Sometimes, no matter how much some things change, others stay the same. Take the example of the fax machine.
The first fax patent was issued in 1843 to a Scottish inventor, Alexander Bain, who created a line-by-line scanning mechanism based on the idea of a clock’s pendulum. Throughout the early 1900s different forms of fax machines provided ways to transmit and reproduce images and markings from one location to another. But it wasn’t until the 1970s and 1980s that the modern versions of fax machines really took hold of the business world.
And while many companies have since moved on to computers, email, scanning, the Internet, and other new technologies, there are hundreds of thousands (or millions) of fax machines still out there globally -- churning away, sending and receiving a substantial number of important business documents, even in spite of all those e-commerce initiatives.
For example, plenty of organizations still have fax machines handling inbound sales orders or vendor invoices. In many cases, e-commerce initiatives simply don’t apply -- the specific business partners may be too small to warrant conversion or the infrastructure may not support changes. Or perhaps for some situations, the fax machine is still a perfectly acceptable solution. Well, perhaps “handling” is too strong a word -- in many cases, it’s more like receiving or sending and leaving the rest up to manual processes of managing the flow of faxes and information coming from them.
Perhaps now that we’re almost to 2010 and the start of new decade, it’s time for retro-technology. If it’s working for cereals giants like General Mills, it might work for technology.
That’s why we’ve been particularly interested to come across Esker and its DeliveryWare solution. While it’s not exactly bring out a line of cool-looking breakfast cereals, what it’s aiming for may be just as useful to a growing company as vitamin-enriched foods can be to growing kids.

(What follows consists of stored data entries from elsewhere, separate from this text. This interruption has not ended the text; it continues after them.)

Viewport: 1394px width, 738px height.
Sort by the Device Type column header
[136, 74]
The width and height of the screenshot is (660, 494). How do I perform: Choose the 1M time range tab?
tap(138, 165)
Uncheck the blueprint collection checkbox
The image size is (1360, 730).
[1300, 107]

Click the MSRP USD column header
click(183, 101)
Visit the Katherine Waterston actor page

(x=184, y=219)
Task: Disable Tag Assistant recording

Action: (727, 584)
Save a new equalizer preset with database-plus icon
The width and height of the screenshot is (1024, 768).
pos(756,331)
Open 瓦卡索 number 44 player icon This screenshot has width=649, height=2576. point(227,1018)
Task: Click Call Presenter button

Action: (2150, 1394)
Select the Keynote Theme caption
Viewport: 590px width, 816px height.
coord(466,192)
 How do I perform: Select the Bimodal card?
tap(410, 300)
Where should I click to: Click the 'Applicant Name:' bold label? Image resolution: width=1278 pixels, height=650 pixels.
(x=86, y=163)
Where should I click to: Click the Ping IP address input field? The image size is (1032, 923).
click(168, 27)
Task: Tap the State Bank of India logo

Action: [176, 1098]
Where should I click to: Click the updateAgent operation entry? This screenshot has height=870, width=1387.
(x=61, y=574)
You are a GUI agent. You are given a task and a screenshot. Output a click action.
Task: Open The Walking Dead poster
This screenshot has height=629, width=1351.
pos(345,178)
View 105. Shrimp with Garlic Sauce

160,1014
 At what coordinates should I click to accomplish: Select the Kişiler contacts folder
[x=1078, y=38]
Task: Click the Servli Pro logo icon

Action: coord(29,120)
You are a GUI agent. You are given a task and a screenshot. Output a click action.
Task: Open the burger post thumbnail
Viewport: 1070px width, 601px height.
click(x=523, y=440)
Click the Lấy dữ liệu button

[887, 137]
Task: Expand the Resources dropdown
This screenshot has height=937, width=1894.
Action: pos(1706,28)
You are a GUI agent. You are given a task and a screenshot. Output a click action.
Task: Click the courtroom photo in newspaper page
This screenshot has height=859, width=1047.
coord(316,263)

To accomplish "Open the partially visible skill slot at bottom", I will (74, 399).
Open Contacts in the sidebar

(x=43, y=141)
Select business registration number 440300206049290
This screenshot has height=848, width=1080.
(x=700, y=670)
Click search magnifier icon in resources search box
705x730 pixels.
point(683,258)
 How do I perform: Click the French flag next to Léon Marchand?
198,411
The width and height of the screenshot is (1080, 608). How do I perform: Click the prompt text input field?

Esker DeliveryWare (get a free Upside Research report) helps automate a wide range of document-based processes such as accounts payable, sales order processing, purchasing and customer invoicing. The product works best in enterprises that have a significant volume of document handling tasks that can benefit from automation. [Find other Upside Research product briefs.]
Esker’s products support enterprises that have Enterprise Resource Management (ERP) systems such as SAP or Oracle E-Business Suite, helping them to eliminate resource-intensive order-to-cash or procure-to-pay processes that involve printing orders or invoices, walking them to another point and re-keying the data.
Despite the automation that enterprise resource planning systems provide, there are still gaps in coverage, especially when the processes go beyond the corporate walls. This is often a pain point for organization, because they must meld manual processes with automation, and the results can be resource-intensive, error-prone, and inefficient.
For example, taking an order from inside an ERP system, printing it out, walking it across to another system, and re-keying the data is not an optimal environment for business operations, and yet it is often the reality in many companies.
Esker’s DeliveryWare solution is part of a category of tools that seek to remedy such manual processes. Document process automation is an important part of increasing efficiency and effectiveness with processes throughout the enterprise. Despite the economic downturn, document process automation provides a bright spot because organizations see immediate cost-savings and bottom-line impact from implementing such a solution.
Esker has the advantage of offering on-premise or on-demand services, enabling an even lower initial investment to start gaining efficiency and reducing costs and errors associated with manual document routing and processing.
Esker has carved out a specific niche in the broader business process management (BPM) and modeling space, and as a result has a very focused, and apparently successful, business model. I have a feeling, with solutions like this, that we may not see the end of the fax machine until the 22nd century.